The mail categorizer was designed to work with Lotus Notes. "But," Kephart
says, "nothing would prevent it from being used in just about any
commercial email application."
The next stage of development is to test the program for several months on
a handful of IBM Research employees, who will use it to file 100,000
messages. "A lot of people have volunteered,"says Kephart.
Teaching Itself to Learn
The key to the email classifier's performance is a text categorizer, which
creates the rules by which email is sent to one category or another during
a preliminary training phase. Rules are formulated in several steps, using
a collection of email already categorized by the bank. First, the system
scans all the email and eliminates words such as "the," "Sincerely," and so
on that are common to email. As it proceeds, it builds a "local dictionary"
of characteristic terms for each category. These dictionaries are then
submitted to a machine-learning
algorithm.
For each email category, the algorithm builds a decision tree that
determines which words - and how many occurrences of those words -
distinguish messages within that category from those in other categories.
The algorithm does this by asking questions such as "Which word best splits
the data into a 'Mortgage Loan' class and everything else? Which other word
would best refine the previous split?" Eventually, the system decides it
can no longer improve by asking new questions and so halts. A program
developed by Johnson's team translates the trees into rules, which are
expressed as conditionals - for example, if the words "apply" and "card"
occur at least once, the message belongs in the "Credit Card Application"
category.
Once the rules are devised, determining the category of a new message is
simple and fast. The email classifier simply counts the occurrences of the
words in the text and works through the set of rules to see which, if any,
apply. If it does not find a rule, it leaves the category blank, for a
human operator to determine.

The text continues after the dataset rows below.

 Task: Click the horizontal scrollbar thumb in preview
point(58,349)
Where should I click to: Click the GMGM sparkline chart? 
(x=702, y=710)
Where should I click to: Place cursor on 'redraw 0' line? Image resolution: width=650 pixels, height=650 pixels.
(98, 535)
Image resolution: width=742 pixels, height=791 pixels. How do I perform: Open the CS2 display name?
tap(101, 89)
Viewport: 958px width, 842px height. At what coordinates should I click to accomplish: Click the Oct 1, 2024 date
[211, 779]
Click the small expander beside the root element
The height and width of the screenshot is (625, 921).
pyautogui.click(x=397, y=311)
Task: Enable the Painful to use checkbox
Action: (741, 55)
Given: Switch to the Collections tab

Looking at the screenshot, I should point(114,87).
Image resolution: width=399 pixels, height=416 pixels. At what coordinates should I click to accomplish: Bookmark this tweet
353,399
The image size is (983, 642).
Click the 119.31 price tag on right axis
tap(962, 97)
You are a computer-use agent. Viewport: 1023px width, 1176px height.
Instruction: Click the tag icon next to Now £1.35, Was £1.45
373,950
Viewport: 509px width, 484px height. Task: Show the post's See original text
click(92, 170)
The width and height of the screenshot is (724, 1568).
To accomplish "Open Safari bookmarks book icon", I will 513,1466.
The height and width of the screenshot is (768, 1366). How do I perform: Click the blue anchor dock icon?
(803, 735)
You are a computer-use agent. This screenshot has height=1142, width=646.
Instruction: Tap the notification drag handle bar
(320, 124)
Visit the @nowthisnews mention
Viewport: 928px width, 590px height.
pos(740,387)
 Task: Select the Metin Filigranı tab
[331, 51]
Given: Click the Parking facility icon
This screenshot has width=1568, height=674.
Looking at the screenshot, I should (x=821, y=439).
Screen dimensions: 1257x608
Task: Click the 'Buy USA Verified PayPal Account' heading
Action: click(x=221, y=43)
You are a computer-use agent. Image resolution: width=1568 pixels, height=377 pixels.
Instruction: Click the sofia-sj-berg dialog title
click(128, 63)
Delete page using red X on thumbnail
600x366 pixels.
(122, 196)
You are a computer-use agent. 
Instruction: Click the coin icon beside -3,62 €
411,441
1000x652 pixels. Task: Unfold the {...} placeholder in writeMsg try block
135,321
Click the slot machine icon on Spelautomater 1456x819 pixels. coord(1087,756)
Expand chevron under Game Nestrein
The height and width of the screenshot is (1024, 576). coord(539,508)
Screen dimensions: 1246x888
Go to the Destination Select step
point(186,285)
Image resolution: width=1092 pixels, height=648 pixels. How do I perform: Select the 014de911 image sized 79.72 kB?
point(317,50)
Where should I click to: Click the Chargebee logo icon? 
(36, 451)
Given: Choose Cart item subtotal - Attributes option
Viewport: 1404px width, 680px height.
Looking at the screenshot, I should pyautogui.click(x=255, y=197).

The proper categories for those messages, and
corrections of the system's mistaken categorizations, can be fed back to
the system so that it can refine its own rules, improving its
performance.
The rules devised by the algorithm are not always
intuitive, Johnson explains. "Some are based on relationships that no human
would ever conceive or have thought sensible." For example, when the email
classifier was run on the Reuters sample, it created a rule stating that,
"If 'U.S.' occurs no more than twice, and 'estimate' occurs no more than
once, and 'vs.' occurs at least once, then the article belongs in the
category 'Earnings.'" This rule proved wrong only twice when applied to 942
articles, for a precision of 99.8 percent.